Исходный текст
--
Воспользовался Толстой и другой привилегией художника — осветил внутренний мир героев, связал «диалектику души» с «диалектикой событий». Формы «сцепления» мыслей во внутренних монологах таких героев, как Пьер Безухов и Константин Левин, в этой повести были бы неуместны, выглядели бы нестерпимой фальшью. Толстой здесь редко прибегает к неразвернутым внутренним монологам, чаще вклинивает их в авторское слово (пересказ). Только в четвертой главе он счел необходимым познакомить читателя с мыслями героя, честолюбивыми и суетными: «Он представлял себе, как он с войском, которое ему дает Воронцов, пойдет на Шамиля и захватит его в плен, и отомстит ему, и как русский царь наградит его, и он опять будет управлять не только Аварией, но и всей Чечней, которая покорится ему». Потом наиб во сне упивается местью врагу, «с своими молодцами, с песнью и криком „Хаджи-Мурат идет“, летит на Шамиля и захватывает его с его женами, и слышит, как плачут и рыдают его жены». Толстой не оценивает, не «комментирует» прямо мысли и мечты героя; он их «пересказывает», делая невидимое, внутреннее зримым. Нисколько не приукрашивает и не идеализирует наиба, но бесстрастно показывает всю тщету его грез, разительное несоответствие с тем, что происходит в действительности: «Песня „Ля илла-ха“ и крики „Хаджи-Мурат идет“ и плач жен Шамиля — это были вой, плач и хохот шакалов, который разбудил его». Тоска по семье, печальные вести, получаемые от лазутчиков, вытесняют честолюбивые мечты. В последний раз они молниеносно промелькнут в голове Хаджи-Мурата ночью перед самым принятием решения, но как-то вяло и неуверенно.
--
Показанные данные
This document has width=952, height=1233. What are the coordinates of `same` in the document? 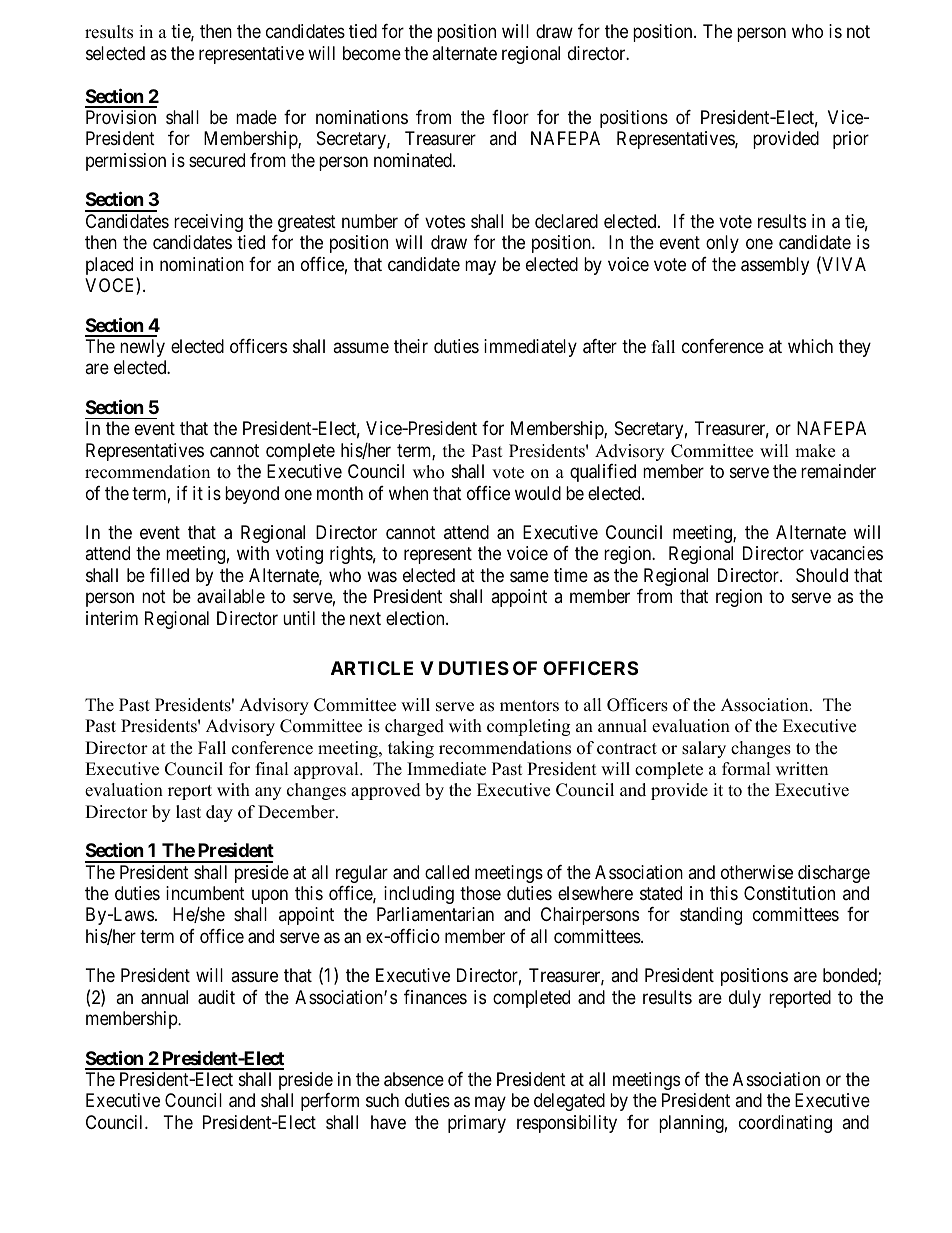 It's located at (529, 577).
--
Условие задания
Подхватите текст о внутреннем мире Хаджи-Мурата у Толстого и продолжите его сразу после последнего предложения. Строки здесь не понадобятся.

Итог упражнения
Приняв авантюрное, безумное решение, Хаджи-Мурат изъял себя из сферы политических расчетов и интриг, порвал связывавшие его путы. Последнее бегство героя — возвращение к истокам, к той незамутненной поре, о которой он забыл в беспокойной, насыщенной военными походами и изменами жизни. Воспоминания детства — вот та часть прошлого героя, которую он опустил или не счел нужным рассказать Лорис-Меликову. Таким воспоминаниям, как правило, нет места в «историях»: они таятся в глубине души и, как всё сокровенное, бережно хранятся, в особенные критические мгновения всплывая на поверхность. Начиная с двадцатой главы, всё сильнее вторгается в повествование «поэзия особенной, энергической горской жизни». Первая песня — о кровомщении — исполняется, правда, в «угождение» Бутлеру, но отвечает вкусам и настроениям Хаджи-Мурата, который «всегда слушал эту песню с закрытыми глазами, и когда она кончалась протяжной, замирающей нотой, всегда по-русски говорил: „Хорош песня, умный песня“». Песня из давнего прошлого героя — напоминание о брате Османе и молочном брате, силаче Абунунцал-Хане, всё еще не отомщенных.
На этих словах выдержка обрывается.